= WORK TASK =
Your answer is the lines below, exactly, from the one that contains "ADRIAN HIGH WAISTED SHORTS (WHITE)" through the one that contains "SIA HIGH WAISTED BALLOON SKORT (WHITE)", both included.

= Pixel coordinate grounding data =
- Opening Delimiter -

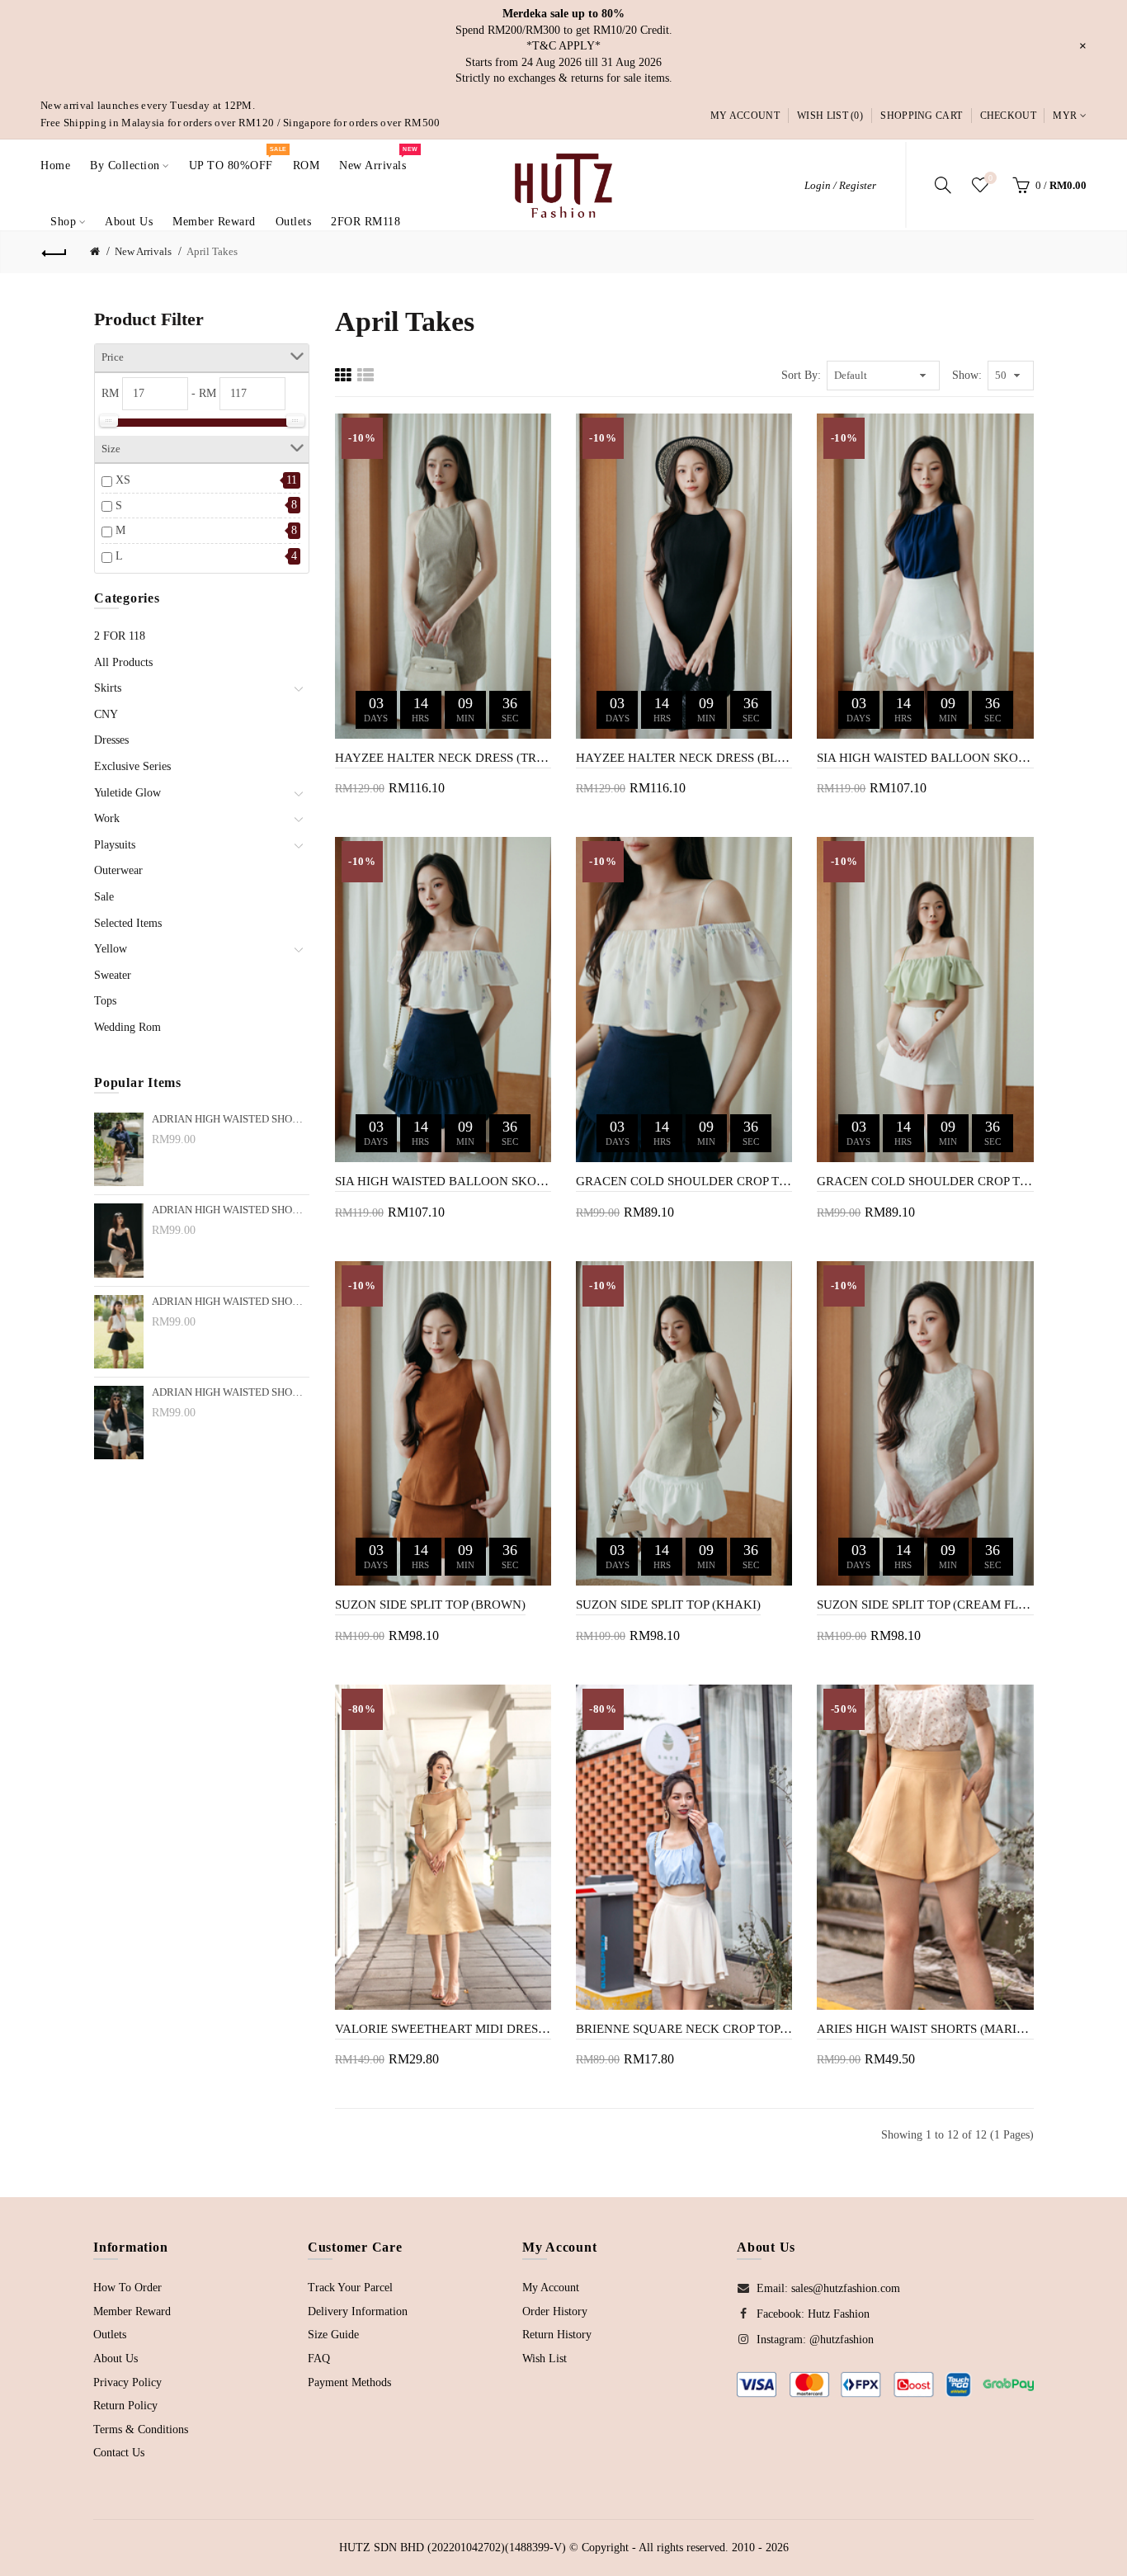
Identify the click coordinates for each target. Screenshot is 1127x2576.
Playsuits (114, 845)
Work (107, 818)
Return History (557, 2334)
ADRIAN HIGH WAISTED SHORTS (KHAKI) (230, 1210)
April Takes (212, 251)
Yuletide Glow (127, 793)
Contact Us (118, 2452)
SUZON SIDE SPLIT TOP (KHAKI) (668, 1604)
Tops (105, 1001)
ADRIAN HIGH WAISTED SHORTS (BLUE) (230, 1301)
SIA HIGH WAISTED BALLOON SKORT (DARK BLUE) (443, 1181)
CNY (106, 714)
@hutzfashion (841, 2339)
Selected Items (128, 923)
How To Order (127, 2287)
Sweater (112, 975)
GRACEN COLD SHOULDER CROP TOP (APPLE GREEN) (925, 1181)
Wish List (544, 2358)
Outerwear (118, 870)
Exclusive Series (132, 766)
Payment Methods (349, 2382)
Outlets (109, 2334)
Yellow (110, 949)
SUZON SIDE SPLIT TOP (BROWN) (430, 1604)
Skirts (107, 688)
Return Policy (125, 2405)
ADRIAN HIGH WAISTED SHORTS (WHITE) (230, 1392)
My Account (745, 115)
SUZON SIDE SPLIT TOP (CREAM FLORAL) (925, 1604)
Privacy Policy (127, 2382)
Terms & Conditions (140, 2429)
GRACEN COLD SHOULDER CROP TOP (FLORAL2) (684, 1181)
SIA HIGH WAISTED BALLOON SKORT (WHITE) (925, 757)
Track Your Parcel (350, 2287)
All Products (123, 662)
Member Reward (132, 2311)
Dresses (111, 740)
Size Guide (333, 2334)
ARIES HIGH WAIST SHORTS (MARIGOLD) (925, 2028)
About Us (115, 2358)
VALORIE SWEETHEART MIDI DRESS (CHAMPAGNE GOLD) (443, 2028)
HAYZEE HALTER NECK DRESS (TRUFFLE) (443, 757)
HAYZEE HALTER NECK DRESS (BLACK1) (684, 757)
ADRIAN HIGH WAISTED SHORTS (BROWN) (230, 1119)
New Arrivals (143, 251)
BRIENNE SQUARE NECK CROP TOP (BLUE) (684, 2028)
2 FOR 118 (119, 636)
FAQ (319, 2358)
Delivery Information (358, 2311)
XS (123, 480)
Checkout (1008, 115)
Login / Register (840, 185)
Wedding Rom (127, 1027)
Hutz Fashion (839, 2314)
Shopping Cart (921, 115)
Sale (104, 897)
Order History (554, 2311)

- Closing Delimiter -

= ANSWER TO THIS TASK =
ADRIAN HIGH WAISTED SHORTS (WHITE) (230, 1392)
My Account (745, 115)
SUZON SIDE SPLIT TOP (CREAM FLORAL) (925, 1604)
Privacy Policy (127, 2382)
Terms & Conditions (140, 2429)
GRACEN COLD SHOULDER CROP TOP (FLORAL2) (684, 1181)
SIA HIGH WAISTED BALLOON SKORT (WHITE) (925, 757)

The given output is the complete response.